According to an Associated Press analysis of federal arrest data, the decline followed the late-January deaths of Renee Good and Alex Pretti, which intensified criticism of federal immigration tactics in Minnesota and led to a leadership shift in the operation. Gregory Bovino, a top Border Patrol commander who had become closely associated with aggressive enforcement actions, was pushed aside, and border czar Tom Homan was sent to the Twin Cities to redirect the strategy.

At the height of the crackdown, ICE arrests peaked at nearly 40,000 nationwide in December and remained close to that level the following month, according to data provided to UC Berkeley's Deportation Data Project and analyzed by AP. After Homan announced a drawdown of immigration agents in Minnesota on Feb. 4, ICE averaged 7,369 weekly arrests nationwide over the next five weeks, down from 8,347 weekly arrests in the previous five weeks.

Bovino had described the strategy as "turn and burn," referring to large, highly visible enforcement actions carried out by teams of agents in places including restaurant kitchens, bus stops, and Home Depot parking lots.

The drop was not uniform.

ICE arrests rose in Kentucky, Indiana, North Carolina, and Florida during the five weeks after the leadership change, in some cases reaching their highest weekly levels since the start of Trump's second term. Those increases were offset by steep declines in large states, including Minnesota and Texas, according to AP.

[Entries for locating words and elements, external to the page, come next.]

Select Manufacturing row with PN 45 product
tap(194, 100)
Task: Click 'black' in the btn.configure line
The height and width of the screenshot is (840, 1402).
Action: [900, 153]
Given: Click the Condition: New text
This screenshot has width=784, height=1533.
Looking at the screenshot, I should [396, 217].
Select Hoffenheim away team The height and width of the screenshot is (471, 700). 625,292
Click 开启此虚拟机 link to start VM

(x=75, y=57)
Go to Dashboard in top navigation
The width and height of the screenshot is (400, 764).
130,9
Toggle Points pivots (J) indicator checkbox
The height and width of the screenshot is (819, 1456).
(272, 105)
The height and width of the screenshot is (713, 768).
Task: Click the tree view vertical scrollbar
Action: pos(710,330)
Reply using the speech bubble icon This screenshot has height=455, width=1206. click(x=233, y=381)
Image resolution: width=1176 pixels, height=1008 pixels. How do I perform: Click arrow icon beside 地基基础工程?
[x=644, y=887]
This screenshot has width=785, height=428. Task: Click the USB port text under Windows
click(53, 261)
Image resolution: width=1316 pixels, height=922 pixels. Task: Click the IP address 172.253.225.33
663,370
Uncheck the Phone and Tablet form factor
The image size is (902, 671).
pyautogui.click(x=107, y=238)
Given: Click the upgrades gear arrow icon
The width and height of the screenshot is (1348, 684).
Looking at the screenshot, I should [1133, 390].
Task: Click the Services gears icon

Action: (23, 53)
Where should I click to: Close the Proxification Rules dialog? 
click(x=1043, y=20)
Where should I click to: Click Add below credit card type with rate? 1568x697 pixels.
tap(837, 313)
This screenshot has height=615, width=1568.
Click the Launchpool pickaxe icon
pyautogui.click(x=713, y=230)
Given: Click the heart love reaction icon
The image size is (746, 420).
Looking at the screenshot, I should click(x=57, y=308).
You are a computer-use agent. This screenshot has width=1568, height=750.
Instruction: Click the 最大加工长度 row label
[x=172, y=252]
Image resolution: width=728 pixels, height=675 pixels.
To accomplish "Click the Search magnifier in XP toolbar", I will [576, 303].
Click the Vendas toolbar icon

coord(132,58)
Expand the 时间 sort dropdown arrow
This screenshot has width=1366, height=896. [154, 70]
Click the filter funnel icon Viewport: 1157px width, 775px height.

The administration has said its immigration campaign is focused on dangerous criminals. Trump has described the targets as "the worst of the worst," but the arrest data show a more complicated picture. Nationally, 46% of people arrested by ICE in the five weeks before Feb. 4 had no criminal charges or convictions. That share fell to 41% in the five weeks after the drawdown, still above the 35% weekly average since Trump returned to office.

Univision reported that the change in arrest patterns came after Good and Pretti were killed and after Bovino was replaced by Homan and noted that the decline in arrests did not mean enforcement had returned to levels seen under former President Joe Biden.